I googled and found this thread, when I was id'ing worms, and yes, they are wax moth.
http://www.beeworks.com/informationcentre/wax_moth.html

And I know how the adult moths are getting in - the beatup hive I got from my local beek has openings at the bottom corners large enough to put my finger thru. Plus I had the lid tipped up on twigs until I got my screened ventilation top on. I'm changing the deep in a couple of hours, checking and moving the frames into the dadant body I just assembled and painted. I saw zero webs, zero adult moths in that hive. My bees are holding them off at least for now, if I close the back doors I may not lose this hive. So I'm closing doors. (lucky I developed bee fever and ordered that deep a week ago...) Wish me luck.


----------



## AmericasBeekeeper (Jan 24, 2010)

Strong hives are good and reduced entrance, just as any intruder - robbing, small hive beetles, wax moths, etc. Larva that are the same size can be identified by the number of legs and prolegs. August American Bee Journal, Volume 151, No. 8 has great pictures and explanations on page 770. "Wax moth larvae have 5 pairs of fleshy prolegs in addition to the 3 pairs of legs on the thorax that are not found on SHB larvae. The SHB has a pair of spiny cerci on the top of each body segment (except the head and first segment) that wax moth larvae don't have."


----------



## Joseph Clemens (Feb 12, 2005)

Maybe read about a bio-weapon which is very effective against wax moth larvae, at the Xentari thread.


----------



## Michael Bush (Aug 2, 2002)

The simple way is that SHB larvae slime the place. Wax moth larvae web the place. Spikes are the next difference. SHB larve have spikes. Size is not a good indicater because all of them start out small and there are two sizes of wax moths, large and small.

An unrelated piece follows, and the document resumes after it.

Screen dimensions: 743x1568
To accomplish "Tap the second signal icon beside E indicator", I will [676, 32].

http://www.bushfarms.com/beespests.htm#waxmoths
http://www.bushfarms.com/beeswaxmoths.htm


----------



## Gypsi (Mar 27, 2011)

Country Rubes Screened bottom board just paid for itself. 5 adult shb stuck in the olive oil sticky I put on this morning. Zero larva of any kind visible on the frames, 2 moths trying to get in the bottom of the Country Rube, I managed to squish one. In moving the deep frames to the new deep I didn't do the comb much good, but I daresay the bees will seal things up. Did not see the queen. Appear to have closed worker brood, center 4 frames of the deep were glued together with honey comb connecting the brood combs. My suit, gloves and cowboy boots also paid for themselves. I didn't get stung.... My smoker worked for at least 45 seconds. Sprinkling bees with 1:1 sugar water and a teaspoon of HBH per quart probably didn't hurt any. Hope they don't get robbed. Don't think they will, very diligent guard bees.... The hive deep body was pretty well packed. A few workers and I think a drone were up in the super. Can he get out thru a queen excluder? (put it back in, I would so like a little honey for my effort...)

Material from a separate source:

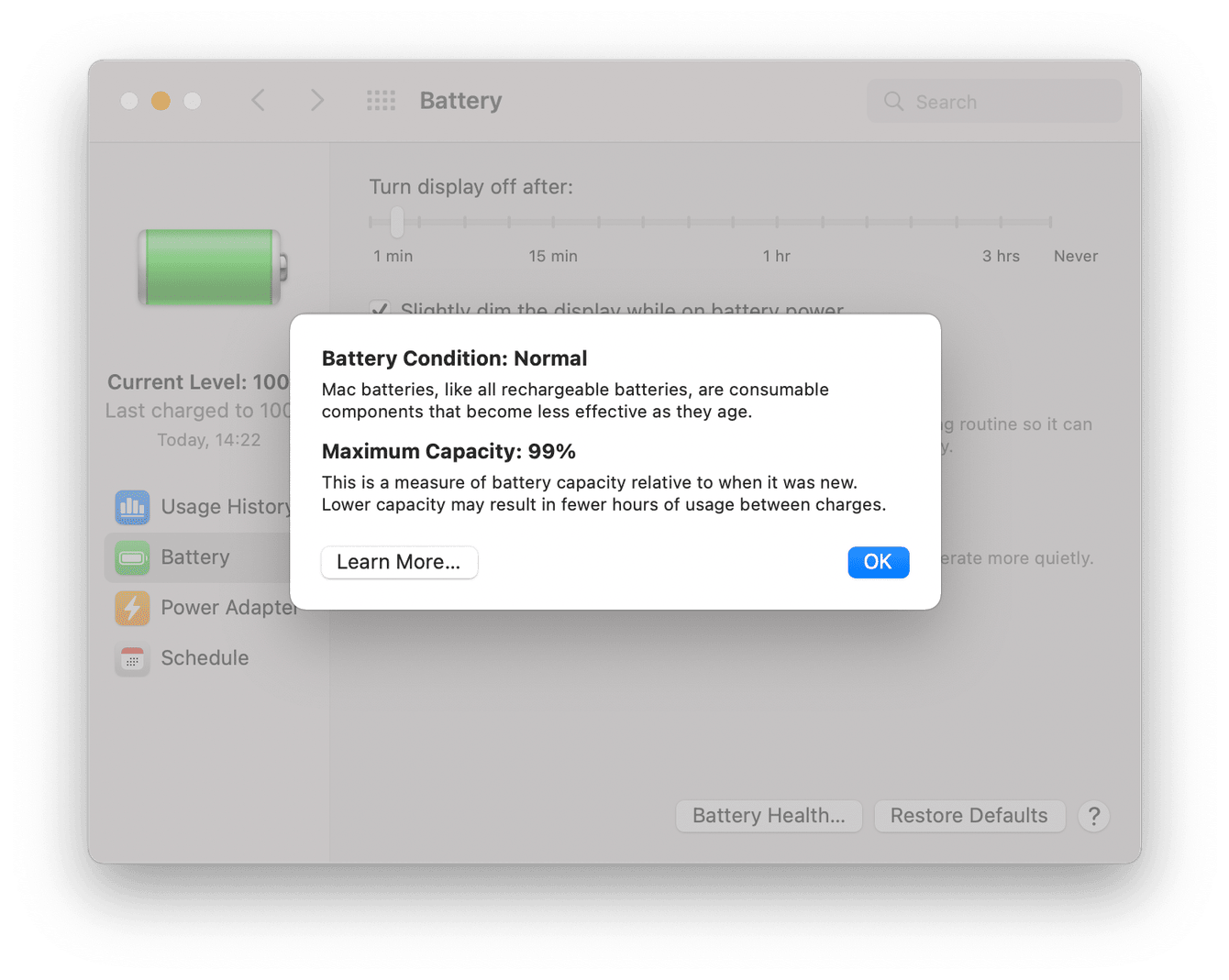
Task: Toggle slightly dim display while on battery
Action: tap(380, 312)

PS: no webs, no slime. I am so glad I changed the bottom board this morning.


----------



## Gypsi (Mar 27, 2011)

Joseph Clemens said:


> Maybe read about a bio-weapon which is very effective against wax moth larvae, at the Xentari thread.


Thank you Joseph, but I appear to have a simple mechanical weapon - actually a couple. The bees, the new sbb, and my hive tool. None in the hive itself, none visible in the brood comb, or any of the comb, and I now have a mechanical weapon to keep the moths out, a new hive body without gaps. I also am building a moth trap... and putting it where the hive used to sit, a location the moths truly adored, in a couple of days. I have to let it start fermenting first. Thank you though.


----------



## Gypsi (Mar 27, 2011)

Michael Bush said:


> The simple way is that SHB larvae slime the place. Wax moth larvae web the place. Spikes are the next difference. SHB larve have spikes. Size is not a good indicater because all of them start out small and there are two sizes of wax moths, large and small.
> 
> http://www.bushfarms.com/beespests.htm#waxmoths
> http://www.bushfarms.com/beeswaxmoths.htm


I went out and chased down photos of the larvae this morning, and mine were indeed wax moth. Not that I didn't have shb, just that they hadn't apparently laid eggs, and the bees chased them thru the sbb. I will be opening this hive often for a few days.


----------



## Gypsi (Mar 27, 2011)

I read the bushfarms thread on wax moths, and the Certan thread, and found reference elsewhere. This is to be sprayed on empty comb to keep moths from eating it. But on comb covered with bees? Just in case, please clarify. because there are a LOT of bees on that comb, and the guard bees gave stinging me a valiant (if unsuccessful) effort, esp after the hive tipped while I was pulling the deep off the base. I can see dusting with powdered sugar, but spraying with liquids, hmm,,,, how bad are they going to hate me?


----------



## Michael Bush (Aug 2, 2002)

>But on comb covered with bees?

I does no harm.

> Just in case, please clarify. because there are a LOT of bees on that comb, and the guard bees gave stinging me a valiant (if unsuccessful) effort, esp after the hive tipped while I was pulling the deep off the base. I can see dusting with powdered sugar, but spraying with liquids, hmm,,,, how bad are they going to hate me? 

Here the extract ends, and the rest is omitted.